Filtering out strings that only contains digits and/or punctuation - python

Question 1

Using all with generator expression, you don't need to count, compare length:

>>> [i for i in x if all(j.isdigit() or j in string.punctuation for j in i)]
['12,523', '3.46']

BTW, above and OP's code will include strings that contains only punctuations.

>>> x = [',,,', '...', '123', 'not number']
>>> [i for i in x if all(j.isdigit() or j in string.punctuation for j in i)]
[',,,', '...', '123']

To handle that, add more condition:

>>> [i for i in x if all(j.isdigit() or j in string.punctuation for j in i) and any(j.isdigit() for j in i)]
['123']

You can make it a little bit faster by storing the result of string.punctuation in a set.
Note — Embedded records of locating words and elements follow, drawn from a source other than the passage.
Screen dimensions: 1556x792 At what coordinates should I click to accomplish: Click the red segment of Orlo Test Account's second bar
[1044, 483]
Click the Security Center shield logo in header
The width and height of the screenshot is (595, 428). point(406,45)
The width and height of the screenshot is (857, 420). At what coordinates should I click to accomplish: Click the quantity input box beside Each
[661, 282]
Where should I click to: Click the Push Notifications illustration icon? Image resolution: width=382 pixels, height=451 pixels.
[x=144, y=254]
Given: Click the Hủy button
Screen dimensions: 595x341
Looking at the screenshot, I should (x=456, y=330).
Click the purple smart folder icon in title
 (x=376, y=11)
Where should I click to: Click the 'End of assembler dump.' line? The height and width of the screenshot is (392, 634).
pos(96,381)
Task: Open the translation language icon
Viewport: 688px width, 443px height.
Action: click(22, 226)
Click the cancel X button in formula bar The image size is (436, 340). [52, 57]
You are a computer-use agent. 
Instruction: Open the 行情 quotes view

>>> puncs = set(string.punctuation)
>>> [i for i in x if all(j.isdigit() or j in puncs for j in i) and any(j.isdigit() for j in i)]
['123']

Question 2

You can use a pre-compiled regular expression to check this.

import re, string
pattern = re.compile("[\d{}]+$".format(re.escape(string.punctuation)))
x = ['12,523', '3.46', "this is not", "foo bar 42", "23fa"]
print [item for item in x if pattern.match(item)]

Output

['12,523', '3.46']

A little timing comparison, between @falsetru's solution and mine

import re, string
punct = string.punctuation
pattern = re.compile("[\d{}]+$".format(re.escape(string.punctuation)))
x = ['12,523', '3.46', "this is not", "foo bar 42", "23fa"]

from timeit import timeit
print timeit("[item for item in x if pattern.match(item)]", "from __main__ import pattern, x")
print timeit("[i for i in x if all(j.isdigit() or j in punct for j in i)]", "from __main__ import x, punct")

Output on my machine

2.03506183624
4.28856396675

So, the pre-compiled RegEx approach, is twice as fast as the all and any approach.